More Grandparents Are Raising Their Grandchildren And I Wish My Parents Were Among Them

shutterstock_114639469My parents are pretty involved in my kids’ lives, but frankly I wish it was more.  I wish they watched them on a daily basis like the other 7.7 million U.S. children who are cared for by their grandparents.

New research, conducted by US 2010, a research project on changes in American society funded by Brown University and the Russell Sage Foundation, confirms a recent study by the Pew Research Center showing that one in 10 grandparents raising grandchildren.

Of course these arrangements aren’t always the families’ preference — it’s typically an arrangement of convenience or necessity.

In an interview with the Washington Post, Amy Goyer, AARP’s expert on multigenerational and family issues, cited the 2007 recession as one the biggest reasons for the uptick in multigenerational households.

”Grandparents have always been a safety net,” she said, adding that nearly 20 percent of grandparents with grandchildren in the house are living below the poverty line.

The study concluded that almost one-third of grandmothers who live with their grandchildren are the primary caregivers.

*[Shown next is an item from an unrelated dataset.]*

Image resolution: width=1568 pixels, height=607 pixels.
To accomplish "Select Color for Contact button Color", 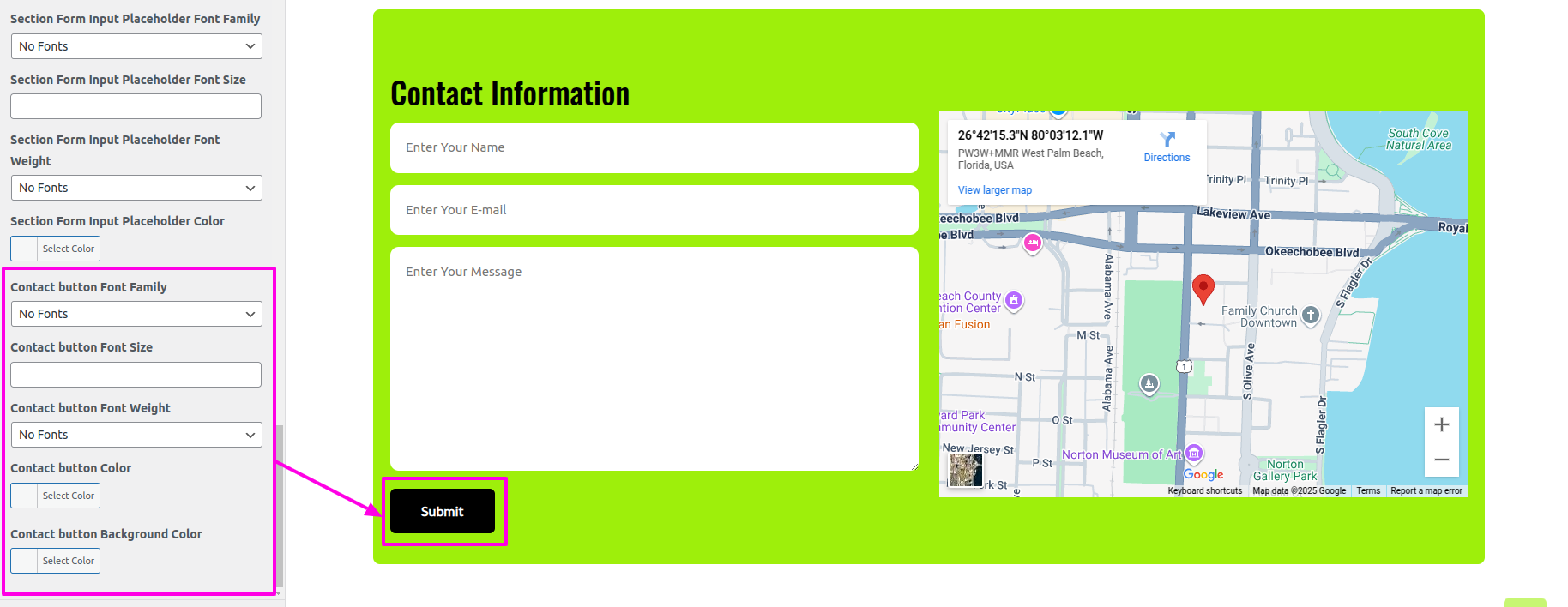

Black and Hispanic grandmothers are more likely than white grandmothers to live with grandchildren and black grandmothers are more likely than Hispanic grandmothers to be the primary caregivers, the report found.

This describes my childhood.  My parents were dirt poor and the only babysitters I ever had were family members — my grandmother, my great-grandmother or my aunts.  My children will be better off financially than my situation as a child, but that way of life is still in my blood.  Something about people caring for my children in my home feels wrong to me if it’s not a family member.

But even more than a safety net for our family, it’s more of a unique vantage point.  When I watch my kids with my parents, I can hardly believe my eyes.  They are so much more loving, affectionate and patient than they were with me and my brother.  They are much less stressed, knowing that they are important figures in the lives of their grandchildren, without being charged with the responsibility of raising them.  My kids love my parents with a love I had for my own nana at that age and it chokes me up to see.  When I recently went back to work in the office full-time I begged my parents to care for them every day.  And they said no.

I respect that my parents are very young and they don’t want to give up their lives for their grandchildren.  They, instead, want to enjoy that special and unique relationship — where they can play an active role without the pressure of having to make the tough decisions and endure the monotonous exhaustion of caring for them all day, five days a week. I can’t begrudge them that, but the truth is, I wish they were the ones with my kids every day.